Spain maintains its appeal for international investors, but new tax proposals generate uncertainty. Market stability and potential returns remain attractive, although taxation poses new challenges for foreign buyers.
Spain continues to consolidate its position as one of the favorite destinations for international investors in the real estate sector. According to data from Tinsa, in the first half of 2025, foreign buyers purchased nearly 28,000 homes, representing 15% of all purchase and sale transactions in Spain. Among these investors, 40% came from Europe, mainly the United Kingdom and France, while 35% came from the Americas, with particular interest from the United States and Mexico, and the remaining 25% from Asia, particularly China and Japan.
Spain's attractiveness lies in several factors:
- Relative political and economic stability, compared to other European markets.
- Constant tourist demand, which ensures sustainable rental income, especially in destinations such as Madrid, Barcelona, Malaga, and the Balearic Islands.
- Investment profitability, with average gross annual returns of 4.5% to 6% in urban rental housing and 5% to 7% in coastal areas.
New regulations under discussion
Despite these favorable conditions, recent regulatory proposals have raised concerns among investors. One of the most discussed measures is a tax of up to 100% on homes purchased by residents outside the European Union. The initiative seeks to prioritize access to housing for local residents and curb real estate speculation, but could limit the influx of foreign capital and slow down the purchasing dynamic in certain high-demand regions.
According to the General Council of Real Estate Agents (CGAPI), this measure could primarily affect tourist and coastal areas, where international investment historically represents between 30% and 40% of transactions. The regulation could also impact the office and commercial space market, where foreign investors control approximately 20% of the stock in cities such as Madrid and Barcelona.
Recommended Strategies for Investors
Given this scenario, experts recommend that international investors:
- Evaluate corporate and asset structures to optimize tax and asset management.
- Diversify their investments geographically within Spain, avoiding concentrating solely on capital cities or tourist areas.
- Continuously monitor regulatory and tax changes to adjust their purchase and rental strategies.
Despite these measures, it is recognized that foreign investment remains crucial to boosting the market and supporting property construction and renovation.

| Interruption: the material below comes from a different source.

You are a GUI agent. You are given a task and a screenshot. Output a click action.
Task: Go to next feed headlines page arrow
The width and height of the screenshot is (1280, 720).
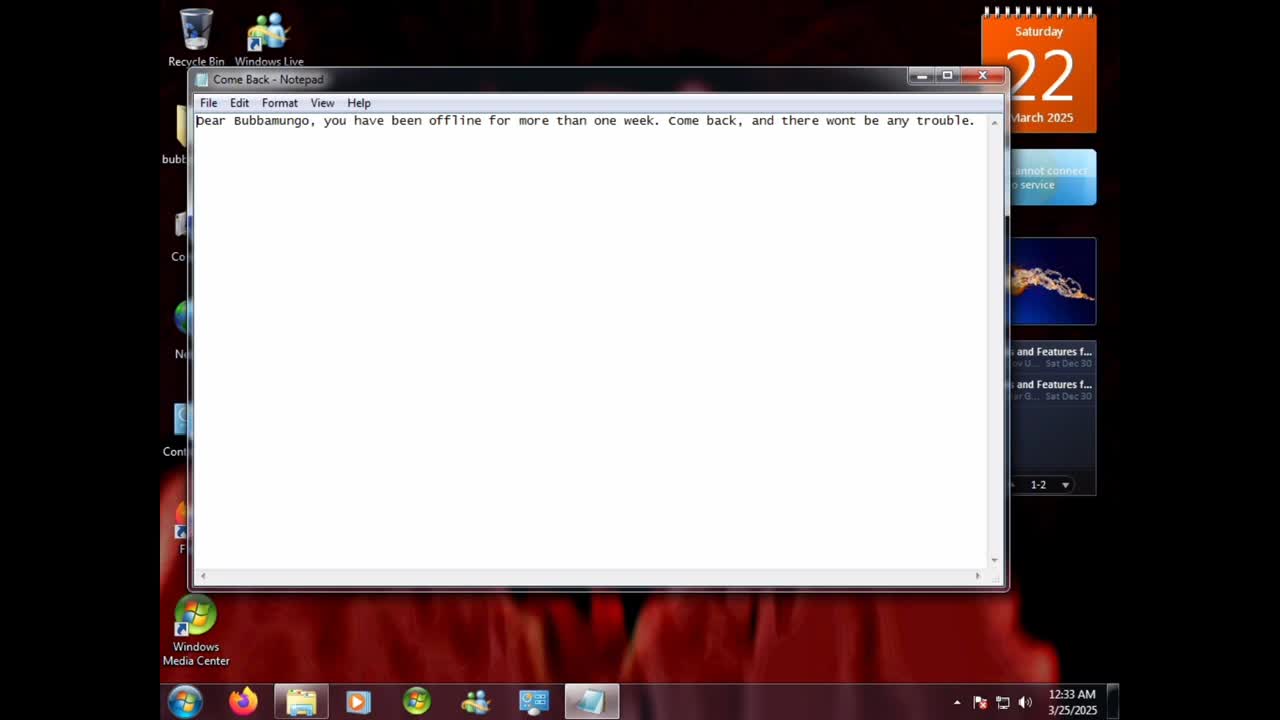click(x=1065, y=485)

According to the Spanish Association of Public Housing and Land Developers (AVS), foreign investment has contributed to financing more than 45,000 new homes since 2022, many of them intended for affordable rentals and the renovation of historic buildings.
Future Outlook
Analysts agree that, while the new regulations could slightly dampen international demand, Spain will remain attractive due to its profitability, legal security, and tourism potential. Even with stricter regulations, foreign investment is expected to represent between 12% and 14% of total annual sales until 2027, consolidating the country's position as one of the most dynamic real estate markets in Europe.
Ultimately, Spain faces the challenge of balancing protecting access to housing for local residents with attracting foreign capital, which is key to maintaining a healthy and growing real estate market.